The output should be the line containing "Given: Open Subnets in the sidebar" and every later line of the records, exactly as written, and nothing else.

╭─ Source data

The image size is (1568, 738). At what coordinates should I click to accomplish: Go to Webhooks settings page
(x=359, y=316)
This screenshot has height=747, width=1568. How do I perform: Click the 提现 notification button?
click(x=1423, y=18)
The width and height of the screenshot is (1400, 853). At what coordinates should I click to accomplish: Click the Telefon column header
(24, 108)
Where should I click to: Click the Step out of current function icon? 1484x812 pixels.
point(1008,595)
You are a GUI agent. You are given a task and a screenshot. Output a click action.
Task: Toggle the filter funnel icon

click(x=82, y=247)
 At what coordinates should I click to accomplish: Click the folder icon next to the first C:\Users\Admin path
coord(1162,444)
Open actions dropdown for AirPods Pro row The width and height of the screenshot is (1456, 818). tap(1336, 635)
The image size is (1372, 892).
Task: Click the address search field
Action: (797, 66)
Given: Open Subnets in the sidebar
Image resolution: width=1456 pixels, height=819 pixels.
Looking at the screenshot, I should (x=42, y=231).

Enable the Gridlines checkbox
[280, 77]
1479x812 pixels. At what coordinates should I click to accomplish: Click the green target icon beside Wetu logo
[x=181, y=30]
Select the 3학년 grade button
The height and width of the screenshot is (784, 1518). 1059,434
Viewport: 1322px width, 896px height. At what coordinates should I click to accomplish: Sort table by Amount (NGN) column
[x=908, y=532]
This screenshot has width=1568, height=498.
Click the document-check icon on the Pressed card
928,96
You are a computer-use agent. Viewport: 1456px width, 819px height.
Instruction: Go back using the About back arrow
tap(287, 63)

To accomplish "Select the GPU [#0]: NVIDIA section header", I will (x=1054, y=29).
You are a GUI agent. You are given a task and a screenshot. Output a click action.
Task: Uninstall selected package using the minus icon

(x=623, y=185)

╰─

(Solution to the problem):
Given: Open Subnets in the sidebar
Image resolution: width=1456 pixels, height=819 pixels.
Looking at the screenshot, I should (x=42, y=231).

Enable the Gridlines checkbox
[280, 77]
1479x812 pixels. At what coordinates should I click to accomplish: Click the green target icon beside Wetu logo
[x=181, y=30]
Select the 3학년 grade button
The height and width of the screenshot is (784, 1518). 1059,434
Viewport: 1322px width, 896px height. At what coordinates should I click to accomplish: Sort table by Amount (NGN) column
[x=908, y=532]
This screenshot has width=1568, height=498.
Click the document-check icon on the Pressed card
928,96
You are a computer-use agent. Viewport: 1456px width, 819px height.
Instruction: Go back using the About back arrow
tap(287, 63)

To accomplish "Select the GPU [#0]: NVIDIA section header", I will (x=1054, y=29).
You are a GUI agent. You are given a task and a screenshot. Output a click action.
Task: Uninstall selected package using the minus icon

(x=623, y=185)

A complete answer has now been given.